Steve Crocker, Newfoundland and Labrador’s Minister of Tourism and Culture, said in a statement Monday that he spoke with leadership at the company and asked to remove the video from their online platforms and from television.
The ad features folk song “I’se the b’y” over videos of a barn and shrieking farm animals, and shows travellers disappointed with their accommodations.
“I’se the B’y is synonymous with our province and culture,” Crocker said. “As Newfoundlanders and Labradorians, we take strong exception to Vrbo using the song in this derogatory manner.”
The advertisement was published on YouTube on Jan. 27, but drew significantly more attention when it was broadcast during Sunday’s Super Bowl.
Crocker said his department has received “innumerable complaints” about the commercial, and even more since Sunday evening.
In a statement, a spokesperson for Vrbo said “the spot pokes fun at our competition, not anyone in Newfoundland.”
The company did not respond to questions about why the song was chosen, whether it knew the origin of the song before it was picked, and whether it would remove the commercial from their ongoing advertising campaigns.
The song “I’se the B’y” is older than records in Newfoundland — no one quite knows who first sang it. It has been recorded several times by popular artists, and is a staple in grade-school curriculum in the province.
Korona Brophy, who works with folk music group The Celtic Fiddlers, said the song is a big piece of Newfoundland’s history, and that Vrbo’s use of it was a disgrace.
Kristina Ennis was one of the first to complain on social media when she heard the commercial playing on the Super Bowl broadcast.
“People live in rural settings all over the world, and there is an immense amount of value in living that type of lifestyle,” she said Monday. “I think the commercial really demeans that.”
She said she wrote to the company after seeing the ad and invited them to learn more about the province — which, she noted, has several hundred listings on the Vrbo platform.

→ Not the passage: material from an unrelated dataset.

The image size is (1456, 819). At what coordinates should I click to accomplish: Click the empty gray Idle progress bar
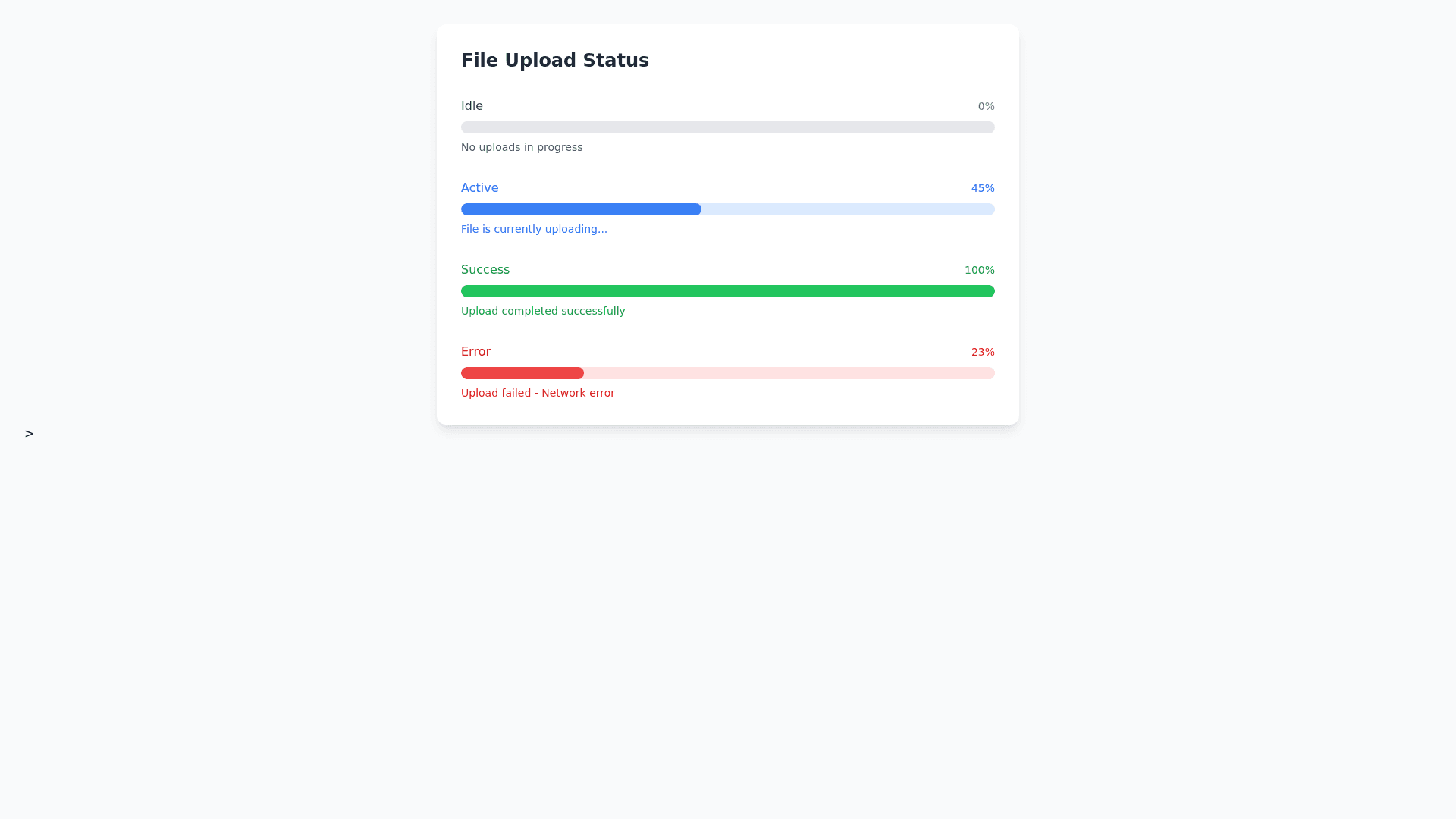coord(728,127)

“I’m really passionate about where I’m from,” she said. “The stereotype that’s perpetuated about Newfoundland and Labrador a lot of the time, I don’t like it, I’m going to speak up about it.”
The commercial drew a lot of criticism on social media platforms like X, formerly Twitter, and Facebook.
Opinions were split, with many users posting that the provincial government’s focus on Vrbo’s ad choices was misplaced.
But even Newfoundland and Labrador Premier Andrew Furey weighed in on the controversy, writing that the province has much to offer.
“Your ad is not an accurate representation of our province, our culture, or our people,” he wrote. “Be better!”